Training and Results:

• 200M parameter model trained using mean squared error
• Surpassed task-specific models in zero-shot mean absolute error (MAE)
• Validated scaling laws and optimal input patch size (e.g., 32 points)

Beyond Forecasting: Versatility of Time Series FMs

The applications extend well beyond prediction:

Classification: Generate embeddings of time series histories for downstream ML tasks

Regression: Feed outputs into specialized models for tailored predictions

By converting time series into high-quality representations, foundation models open the door to broader AI use cases, including anomaly detection and signal classification.

The Road Ahead

As promising as this field is, several challenges remain:

• Exogenous data integration: Enhancing accuracy via cross-attention, LoRA, or residual regression
• Multimodal models: Combining time series with video, text, or sensor data
• Probabilistic outputs: Improving uncertainty quantification for risk-sensitive domains
• New architectures: Exploring alternatives like Mamba or XLSDM for long-range dependencies
• Data scale and tooling: Growing datasets and simplifying access through frameworks like Hugging Face Transformers

These next steps will be essential in moving from research to production-grade systems.

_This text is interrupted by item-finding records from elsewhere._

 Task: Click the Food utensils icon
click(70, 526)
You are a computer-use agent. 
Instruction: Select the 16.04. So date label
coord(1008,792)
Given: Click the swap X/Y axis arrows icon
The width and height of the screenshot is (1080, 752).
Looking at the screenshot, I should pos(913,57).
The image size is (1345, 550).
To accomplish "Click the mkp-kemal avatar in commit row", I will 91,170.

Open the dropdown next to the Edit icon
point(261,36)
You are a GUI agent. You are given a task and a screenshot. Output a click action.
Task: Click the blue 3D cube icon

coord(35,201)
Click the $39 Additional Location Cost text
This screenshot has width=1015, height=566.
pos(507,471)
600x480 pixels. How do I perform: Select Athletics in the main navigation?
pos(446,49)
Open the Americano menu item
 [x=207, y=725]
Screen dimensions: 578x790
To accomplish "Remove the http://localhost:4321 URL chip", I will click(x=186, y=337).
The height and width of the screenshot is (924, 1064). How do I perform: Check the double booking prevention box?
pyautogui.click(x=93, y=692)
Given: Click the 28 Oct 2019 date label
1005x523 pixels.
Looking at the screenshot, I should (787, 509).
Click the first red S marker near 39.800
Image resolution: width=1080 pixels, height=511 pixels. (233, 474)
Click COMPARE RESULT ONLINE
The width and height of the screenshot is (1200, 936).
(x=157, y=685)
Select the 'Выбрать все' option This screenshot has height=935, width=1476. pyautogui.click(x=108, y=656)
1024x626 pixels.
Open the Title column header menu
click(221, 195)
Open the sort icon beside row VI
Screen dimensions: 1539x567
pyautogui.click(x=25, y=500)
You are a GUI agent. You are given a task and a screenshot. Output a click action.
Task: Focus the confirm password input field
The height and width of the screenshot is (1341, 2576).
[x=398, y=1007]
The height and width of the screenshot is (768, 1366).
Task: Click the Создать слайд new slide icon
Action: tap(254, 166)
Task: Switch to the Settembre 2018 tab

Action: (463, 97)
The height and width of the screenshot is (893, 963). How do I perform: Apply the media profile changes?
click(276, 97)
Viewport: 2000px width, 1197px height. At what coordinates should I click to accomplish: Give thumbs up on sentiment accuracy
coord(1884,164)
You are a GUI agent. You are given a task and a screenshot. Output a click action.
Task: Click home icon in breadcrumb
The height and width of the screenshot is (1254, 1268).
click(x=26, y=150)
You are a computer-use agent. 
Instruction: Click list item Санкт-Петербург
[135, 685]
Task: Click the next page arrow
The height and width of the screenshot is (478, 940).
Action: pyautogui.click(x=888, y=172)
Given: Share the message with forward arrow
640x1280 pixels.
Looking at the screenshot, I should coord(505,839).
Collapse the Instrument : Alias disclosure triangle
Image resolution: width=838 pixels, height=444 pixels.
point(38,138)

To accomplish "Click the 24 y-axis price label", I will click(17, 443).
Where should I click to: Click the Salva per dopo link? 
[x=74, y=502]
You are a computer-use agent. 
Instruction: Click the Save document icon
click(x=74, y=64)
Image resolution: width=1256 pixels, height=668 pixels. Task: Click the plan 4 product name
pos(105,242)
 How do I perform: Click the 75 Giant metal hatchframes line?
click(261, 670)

Time Series FMs in Broader AI Pipelines

As time series FMs mature, their integration into broader AI systems becomes increasingly feasible. In particular, frameworks like Retrieval-Augmented Generation (RAG) can leverage time series embeddings for enhanced decision-making. Milvus, the open-source vector database developed by Zilliz, offers a powerful platform for building these systems, making it easier to retrieve, index, and deploy time series representations in real-time applications.

Conclusion

Foundation models are poised to redefine time series forecasting. Inspired by the success of LLMs, decoder-only transformers show that time-based data can benefit from large-scale generalization, zero-shot learning, and scaling laws. While still early in development, tools like TimesFM demonstrate that these models can already outperform task-specific alternatives.

As datasets grow and architectures improve, expect foundation models for time series to play a pivotal role in future AI systems, offering new capabilities for data scientists and engineers ready to experiment today.